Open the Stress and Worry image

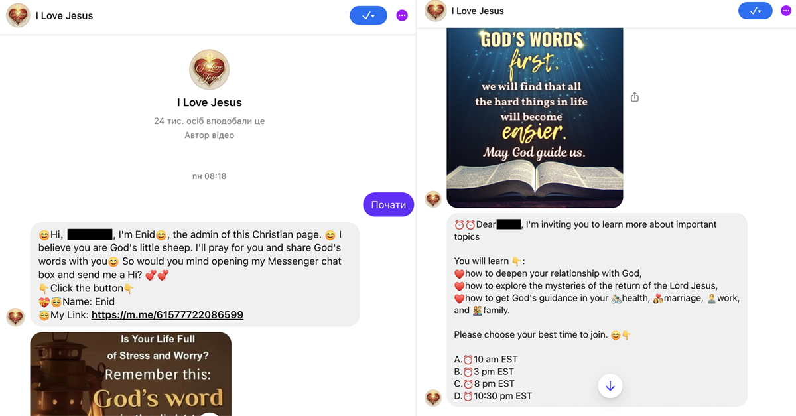pos(131,374)
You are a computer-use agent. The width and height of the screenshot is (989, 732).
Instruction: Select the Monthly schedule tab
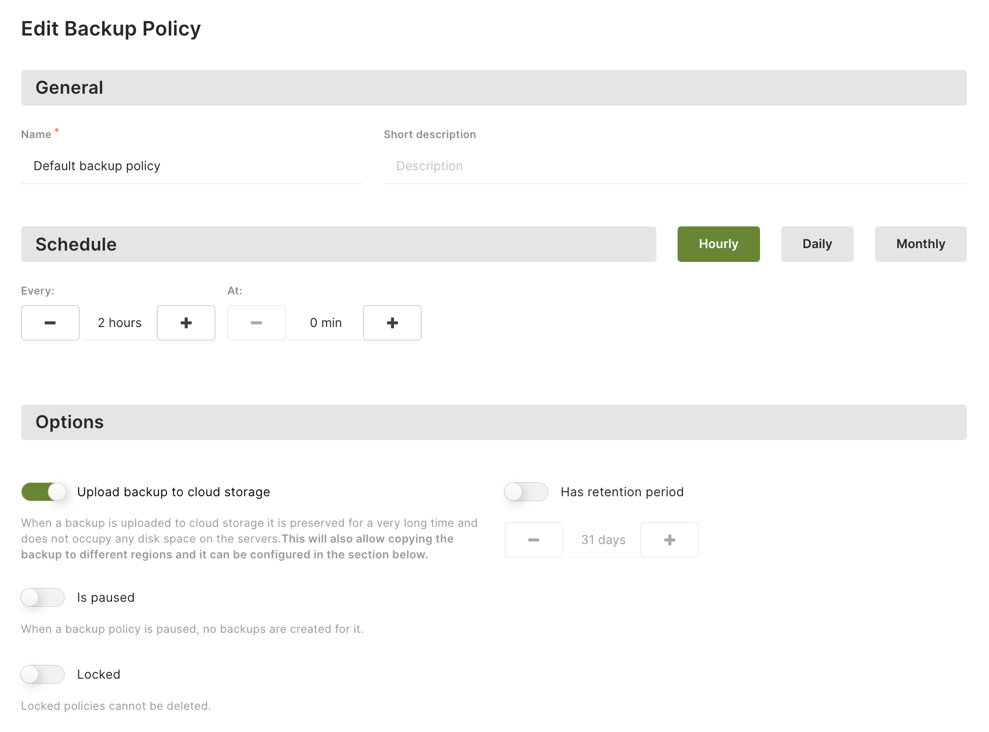(x=920, y=244)
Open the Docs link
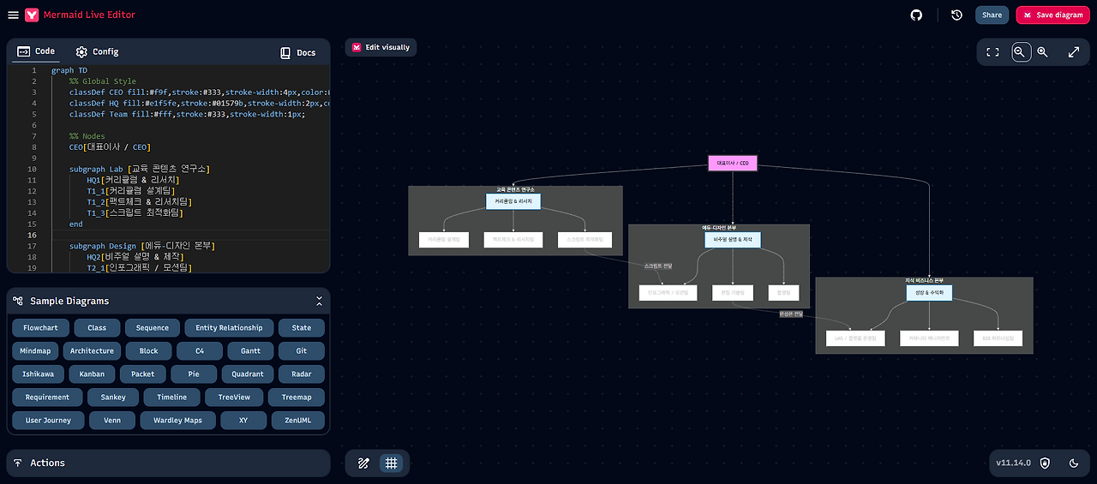The height and width of the screenshot is (484, 1097). 297,53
────────────────────────────────────────
Task brief » Return the full set of lines above word for word and with no pictures.

Response to the task »
Open the Stress and Worry image

pos(131,374)
You are a computer-use agent. The width and height of the screenshot is (989, 732).
Instruction: Select the Monthly schedule tab
(x=920, y=244)
Open the Docs link
The height and width of the screenshot is (484, 1097). 297,53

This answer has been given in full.